The virus that causes AIDS can hide in the bone marrow, avoiding drugs and later awakening to cause illness, according to new research that could point the way toward better treatments for the disease.
Finding that hide-out is a first step, but years of research lie ahead.
Dr. Kathleen Collins of the University of Michigan and her colleagues report in this week's edition of the journal Nature Medicine that the HIV virus can infect long-lived bone marrow cells that eventually convert into blood cells.
The virus is dormant in the bone marrow cells, she said, but when those progenitor cells develop into blood cells, it can be reactivated and cause renewed infection. The virus kills the new blood cells and then moves on to infect other cells, she said.
"If we're ever going to be able to find a way to get rid of the cells, the first step is to understand" where a latent infection can continue, Collins said.
In recent years, drugs have reduced AIDS deaths sharply, but patients need to keep taking the medicines for life or the infection comes back, she said. That's an indication that while the drugs battle the active virus, some of the disease remains hidden away to flare up once the therapy is stopped.
One hide-out was found earlier in blood cells called macrophages.
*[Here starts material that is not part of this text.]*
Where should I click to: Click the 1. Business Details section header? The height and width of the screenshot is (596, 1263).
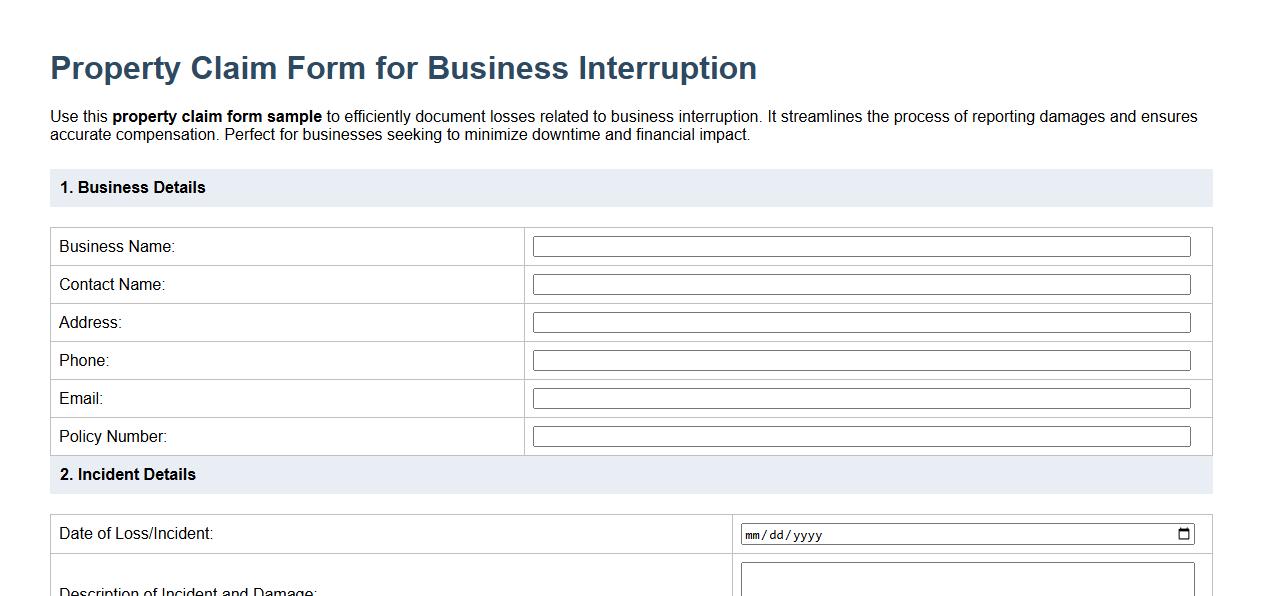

Another pool was discovered in memory T-cells, and research began on attacking those.
But those couldn't account for all the HIV virus still circulating, Collins said, showing there were more locations to check out and leading her to study the blood cell progenitors.
Finding these sources of infection is important because eliminating them would allow AIDS patients to stop taking drugs after their infection was over. That's critical in countries where the treatment is hard to afford and deliver.
"I don't know how many people realize that although the drugs have reduced mortality we still have a long way to go," Collins said in a telephone interview. "That is mainly because we can't stop the drugs, people have to take it for a lifetime."
The research was funded by the National Institutes of Health, Burroughs Wellcome Foundation, University of Michigan, Rackham Predoctoral Fellowship, National Science Foundation and a Bernard Maas Fellowship.